EXERCISE DETAILS » Your task is to copy every line of the records below that contains "will".

■ ■ ■ ■ ■

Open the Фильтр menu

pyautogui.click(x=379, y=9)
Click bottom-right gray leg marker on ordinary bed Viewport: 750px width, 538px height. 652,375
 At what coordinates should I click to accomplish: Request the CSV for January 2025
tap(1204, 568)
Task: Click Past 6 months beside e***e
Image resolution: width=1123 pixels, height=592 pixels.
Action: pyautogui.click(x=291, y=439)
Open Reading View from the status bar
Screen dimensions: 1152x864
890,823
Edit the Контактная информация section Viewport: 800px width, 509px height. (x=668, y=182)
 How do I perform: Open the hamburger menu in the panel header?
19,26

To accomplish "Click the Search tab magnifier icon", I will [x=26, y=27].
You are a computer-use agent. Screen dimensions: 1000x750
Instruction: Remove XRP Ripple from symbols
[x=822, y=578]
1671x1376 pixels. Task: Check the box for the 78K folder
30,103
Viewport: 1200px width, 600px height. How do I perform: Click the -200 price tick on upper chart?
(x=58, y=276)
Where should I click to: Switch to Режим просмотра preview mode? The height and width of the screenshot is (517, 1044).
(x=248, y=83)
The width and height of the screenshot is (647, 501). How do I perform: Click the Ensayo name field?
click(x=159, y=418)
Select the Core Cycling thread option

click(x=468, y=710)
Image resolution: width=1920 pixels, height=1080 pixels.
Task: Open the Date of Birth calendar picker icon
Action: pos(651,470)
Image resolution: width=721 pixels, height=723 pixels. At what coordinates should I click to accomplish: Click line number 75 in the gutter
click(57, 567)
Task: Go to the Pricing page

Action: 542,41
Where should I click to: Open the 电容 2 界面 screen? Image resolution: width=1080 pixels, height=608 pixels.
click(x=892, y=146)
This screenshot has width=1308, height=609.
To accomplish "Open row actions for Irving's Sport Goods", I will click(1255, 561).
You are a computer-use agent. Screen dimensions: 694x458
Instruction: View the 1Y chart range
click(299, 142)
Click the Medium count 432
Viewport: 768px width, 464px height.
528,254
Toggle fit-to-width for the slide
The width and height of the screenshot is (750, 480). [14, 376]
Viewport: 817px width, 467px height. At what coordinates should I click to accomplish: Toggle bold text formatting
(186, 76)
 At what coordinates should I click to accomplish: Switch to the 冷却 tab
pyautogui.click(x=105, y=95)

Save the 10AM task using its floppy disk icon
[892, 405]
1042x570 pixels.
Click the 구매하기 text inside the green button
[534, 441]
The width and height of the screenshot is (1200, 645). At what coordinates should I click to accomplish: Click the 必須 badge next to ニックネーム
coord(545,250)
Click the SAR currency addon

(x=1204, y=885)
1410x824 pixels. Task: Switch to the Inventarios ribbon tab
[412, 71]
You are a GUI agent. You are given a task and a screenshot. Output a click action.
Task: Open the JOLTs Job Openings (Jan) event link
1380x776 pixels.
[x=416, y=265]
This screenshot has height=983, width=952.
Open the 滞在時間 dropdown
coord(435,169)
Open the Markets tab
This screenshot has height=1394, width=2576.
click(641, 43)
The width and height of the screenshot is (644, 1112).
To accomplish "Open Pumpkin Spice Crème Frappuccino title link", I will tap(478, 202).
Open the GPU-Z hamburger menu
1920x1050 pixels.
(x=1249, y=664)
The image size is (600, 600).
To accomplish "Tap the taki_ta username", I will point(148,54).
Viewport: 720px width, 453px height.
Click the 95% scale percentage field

■ ■ ■ ■ ■

RESULT FOR THIS TASK »
To accomplish "Click the Search tab magnifier icon", I will [x=26, y=27].
To accomplish "Open row actions for Irving's Sport Goods", I will click(1255, 561).
To accomplish "Open Pumpkin Spice Crème Frappuccino title link", I will tap(478, 202).
To accomplish "Tap the taki_ta username", I will point(148,54).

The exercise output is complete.